Cientistas da Universidade de Stanford desenvolveram um modelo revolucionário que estabelece o tamanho mínimo necessário para um planeta manter uma atmosfera capaz de sustentar vida, refinando drasticamente a busca por mundos habitáveis fora do sistema solar. O estudo, publicado no Planetary Science Journal, ocorre em um momento em que a humanidade já confirmou a existência de mais de 6 mil exoplanetas orbitando estrelas distantes.
A pesquisadora Michelle Hill, do Grupo de Modelagem Planetária da Stanford Doerr School of Sustainability, criou o chamado Modelo de Habitabilidade para Planetas Menores que a Terra (STEHM na sigla em inglês) para investigar os fatores que determinam a sobrevivência de uma atmosfera ao longo de bilhões de anos. A pesquisa utilizou um código em Python chamado ExoPlex para calcular massa e características internas a partir do raio de cada planeta.
Os resultados foram contundentes: planetas com raio de pelo menos 80% do raio da Terra conseguem manter suas atmosferas por 10 bilhões de anos ou mais quando posicionados a uma distância confortável de estrelas similares ao Sol.

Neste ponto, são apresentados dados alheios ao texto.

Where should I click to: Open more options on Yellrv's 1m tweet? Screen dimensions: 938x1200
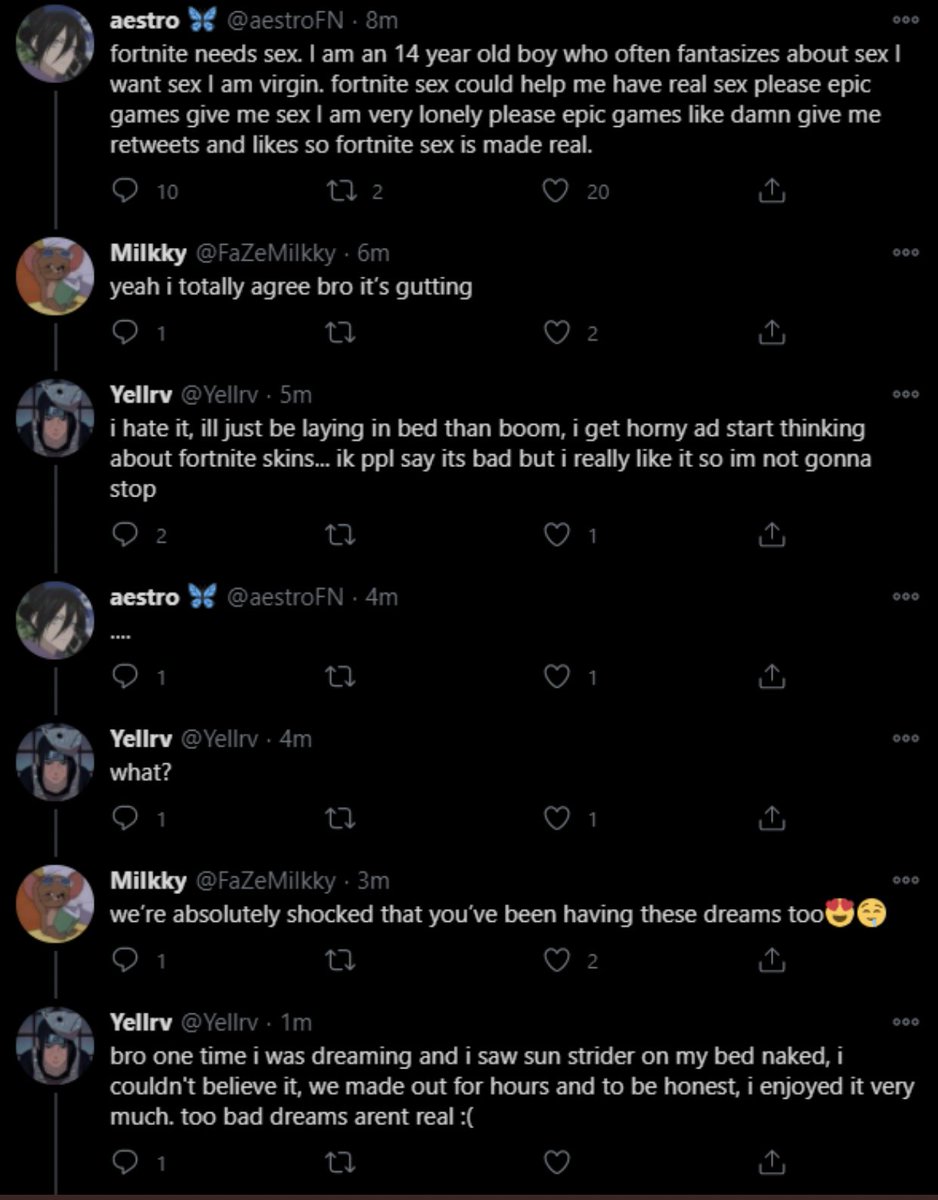(x=904, y=1022)
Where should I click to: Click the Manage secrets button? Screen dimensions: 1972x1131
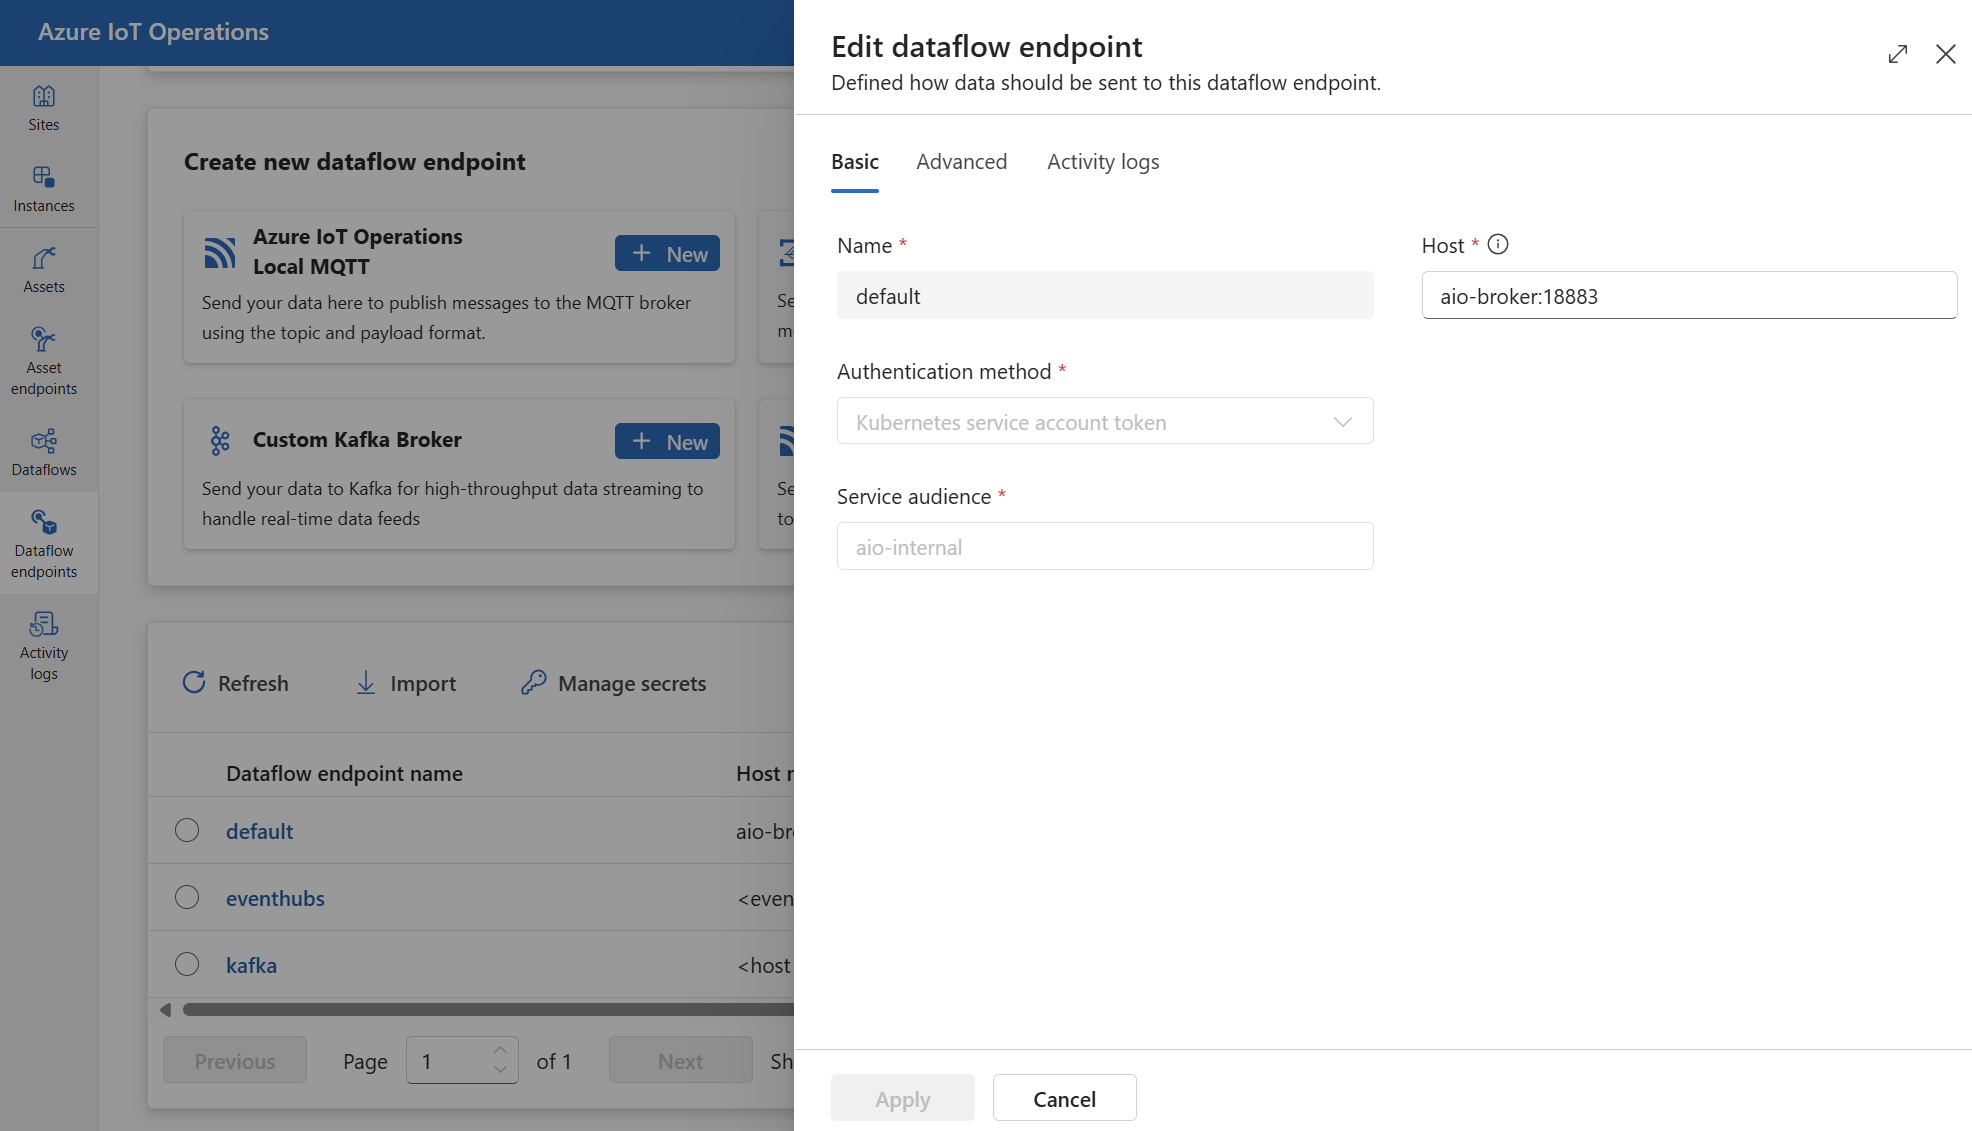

Planetas menores tendem a perder sua atmosfera em menos de 1 bilhão de anos, um prazo curto demais para o desenvolvimento de vida complexa como a conhecemos.
O modelo também revelou que o conteúdo inicial de carbono do planeta é um dos fatores mais críticos para a retenção atmosférica. Concentrações mais altas de CO2 funcionam como um cobertor gasoso que mantém o calor essencial à vida, sendo constantemente renovadas pela atividade vulcânica na superfície. A presença de elementos produtores de calor como tório, urânio e potássio no manto planetário estende o ciclo de aquecimento e reposição atmosférica.
Hill também descobriu que planetas com manto mais espesso e núcleo menor podem armazenar mais carbono e elementos radioativos, prolongando sua capacidade de sustentar uma atmosfera. Por outro lado, planetas que começam sua existência com temperaturas internas muito elevadas derretem precocemente as estruturas que regulam o calor, expondo a atmosfera à radiação estelar nos momentos de pico.
Essa radiação estelar intensa pode quebrar as pesadas moléculas de CO2 em oxigênio e carbono, elementos muito mais leves e fáceis de serem varridos para o espaço. O fenômeno cria um efeito cascata perigoso, onde moléculas em fuga arrastam outras consigo, acelerando a perda atmosférica de forma dramática e irreversível.
A validação do modelo foi feita com os vizinhos mais próximos da Terra: Vênus e Marte. O STEHM previu corretamente que Vênus possui uma atmosfera espessa e duradoura de CO2, enquanto Marte tem uma atmosfera extremamente fina que se dissipou ao longo do tempo, selando seu destino como um mundo estéril.
Hill explicou que mesmo com as condições iniciais mais favoráveis possíveis, Marte jamais teve chance real de manter uma atmosfera devido ao seu tamanho reduzido e à ausência de placas tectônicas. A inspiração para a pesquisa veio justamente do fascínio público com a ideia de terraformar o planeta vermelho para colonização humana, uma possibilidade que o modelo demonstra ser inviável em qualquer escala de tempo razoável.
A busca por bioassinaturas em atmosferas distantes representa a estratégia mais promissora para detectar vida extraterrestre sem enviar sondas interestelares. A pesquisadora afirmou que a melhor chance é procurar sinais de vida analisando atmosferas à distância, reconhecendo que civilizações subterrâneas permaneceriam invisíveis aos instrumentos atuais.
O trabalho agora se expande para criar perfis de planetas rochosos com placas tectônicas móveis similares às da Terra, comparando-os com os planetas de superfície rígida do modelo atual. Hill levanta uma hipótese intrigante sobre o silêncio cósmico: talvez a humanidade seja uma das primeiras civilizações a emergir na grande linha do tempo de criação e morte das estrelas.